== LESETEXT ==
▬▬▬

Patriotismus und Ehre sind zwei der Hauptbestandteile der Werke des amerikanischen Romanautors Tom Clancy. Und obwohl seine Romane aufgrund stereotyper Feindbilder und der Verherrlichung des U.S. Militärs oft auf heftige Kritik stoßen, finden sie doch reißenden Absatz. Schon vor einigen Jahren hat der Publisher Ubi Soft bemerkt, dass sich Clancy’s kriegerische Szenarien wunderbar in einem Videospiel verwursten lassen, und erwarb für viel Geld die Exklusivrechte an Clancy’s Namen und Material. Es folgten einige mittelmäßige, aber recht erfolgreiche Taktikshooter, von denen ich die Episode „Roque Spears“ auf Dreamcast selbst besessen habe.

Da ich aber nach einigen Spielstunden feststellen musste, dass ich es hier mit einem der schlimmsten Gurken zu tun hatte, die je mein geliebter Dreamcast ertragen musste, wechselte das Spiel schnell wieder seinen Besitzer, und ich beschloss, um Tom Clancy Spiele vorerst einen weiten Bogen zu machen. Dass ich mir mit „Splinter Cell“ nun doch wieder einen Titel der Clancy Reihe geholt habe, hat zwei Gründe: zum Einen stammt das Spiel von einem anderen Entwickler, und zum Anderen wurde es von der Fachpresse regelrecht mit Lorbeeren überschüttet. Ob meine „Clancy- Phobie damit geheilt wurde oder nicht, lest ihr hier.

Splinter Cell ist kein teamorientierter Taktikshooter wie seine Vorgänger, sondern ein sogenanntes „Stealth- Action- Game“. Als Einzelkämpfer gilt es, vielfältige Gerätschaften zu nutzen um eure Gegner möglichst lautlos auszuschalten.


STORY
Wir schreiben das Jahr 2004. Durch einen Putsch erlangt Kombayn Nikoladze die georgische Präsidentschaft. Als zwei amerikanische Spione aus Nikoladzes Kabinett spurlos verschwinden, tretet ihr auf den Plan. Als Sam Fischer, seines Zeichens Spezialagent der supergeheimen Organisation „Third Echelon“ und obercooler Kriegsveteran geht ihr der Sache auf den Grund. Ein paar tote Georgier später stellt ihr fest, dass nicht nur die beiden Agenten ermordet wurden, sondern auch, dass Nikoladze mit Hilfe von Spezialeinheiten ganz Aserbaidschan unterwandert hat. Ein rascher Militärischer Befreiungsschlag gegen diese Spezialeinheiten gelingt zwar, jedoch startet Nikoladze sofort einen gezielten Gegenschlag auf die Informationssysteme der USA. Bei euren weiteren Ermittlungen stoßt auf allerlei weitere Verschwörungen; Atomwaffen und chinesische Kollaborateure inklusive.

▬▬▬

== VERFÜGBARE DATEN ==

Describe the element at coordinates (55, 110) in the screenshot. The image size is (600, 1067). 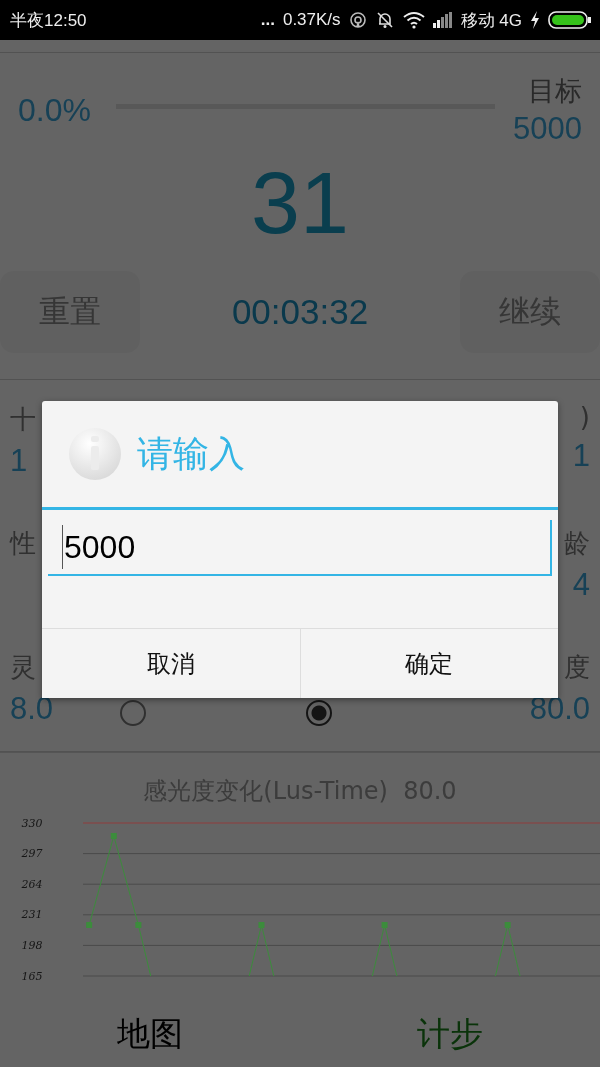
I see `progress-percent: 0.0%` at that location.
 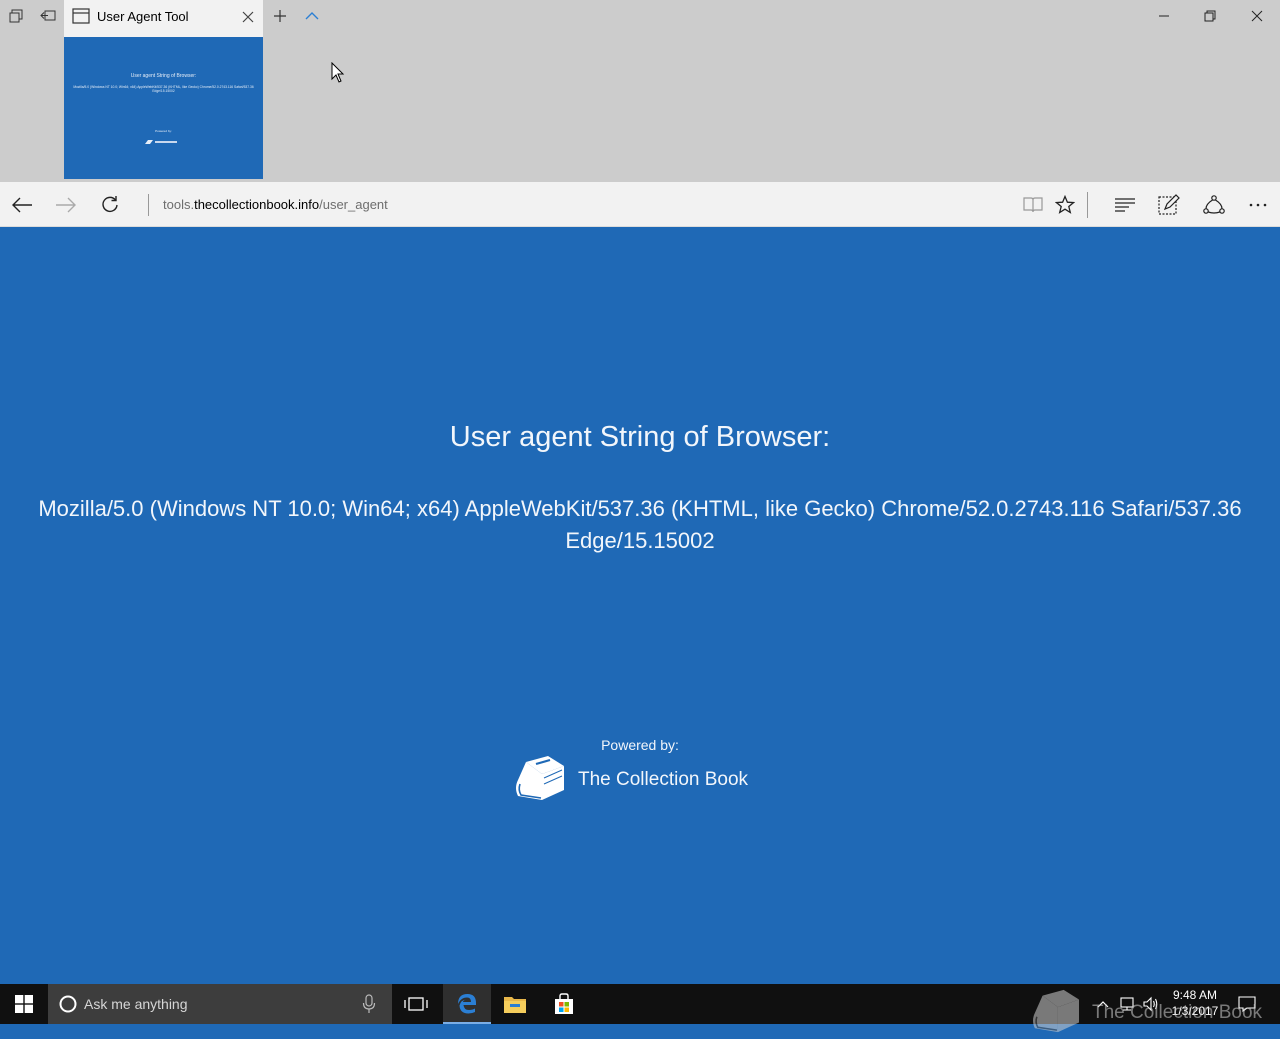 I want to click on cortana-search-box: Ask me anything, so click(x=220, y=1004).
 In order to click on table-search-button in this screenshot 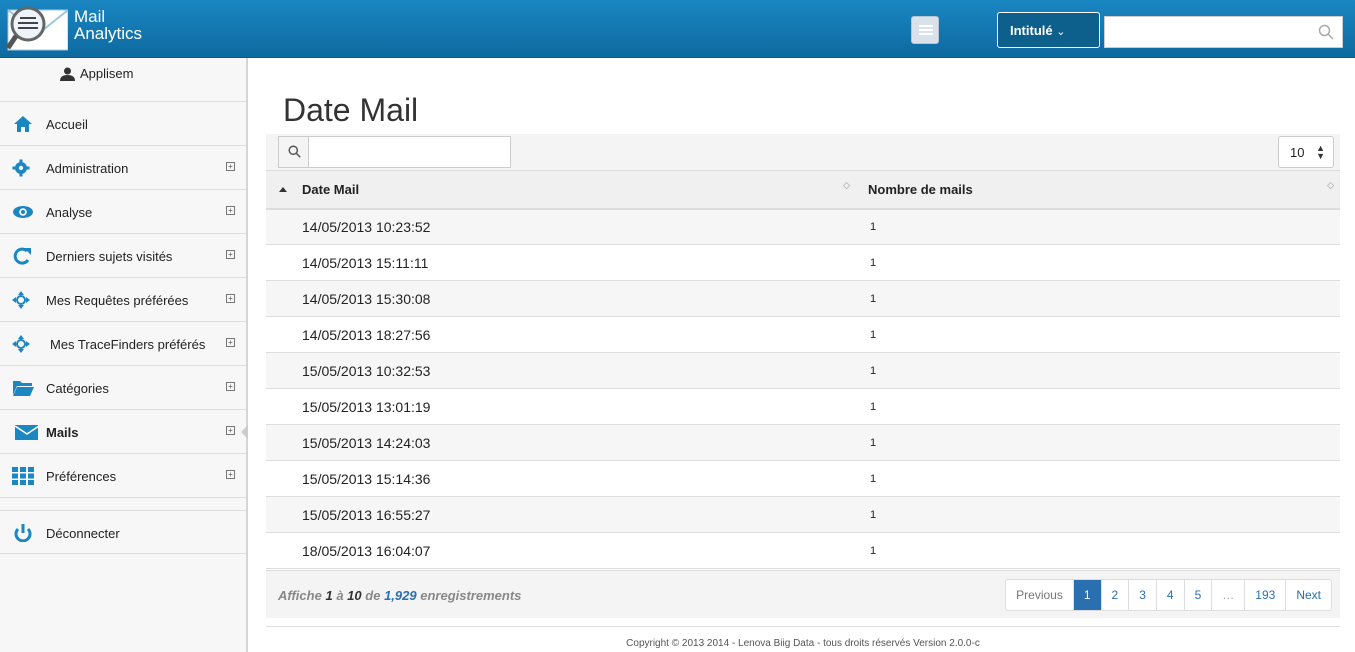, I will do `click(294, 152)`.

▬▬▬

== AUFGABENSTELLUNG ==
Gib den Abschnitt der Spielbesprechung, der mit „Da ich aber“ beginnt und sich bis „lest ihr hier.“ erstreckt, umformuliert wieder, indem du „Fachpresse“ durch „Spielepresse“ ersetzt. Das Material spielt hierfür keine Rolle.

== AUSGABE ==
Da ich aber nach einigen Spielstunden feststellen musste, dass ich es hier mit einem der schlimmsten Gurken zu tun hatte, die je mein geliebter Dreamcast ertragen musste, wechselte das Spiel schnell wieder seinen Besitzer, und ich beschloss, um Tom Clancy Spiele vorerst einen weiten Bogen zu machen. Dass ich mir mit „Splinter Cell“ nun doch wieder einen Titel der Clancy Reihe geholt habe, hat zwei Gründe: zum Einen stammt das Spiel von einem anderen Entwickler, und zum Anderen wurde es von der Spielepresse regelrecht mit Lorbeeren überschüttet. Ob meine „Clancy- Phobie damit geheilt wurde oder nicht, lest ihr hier.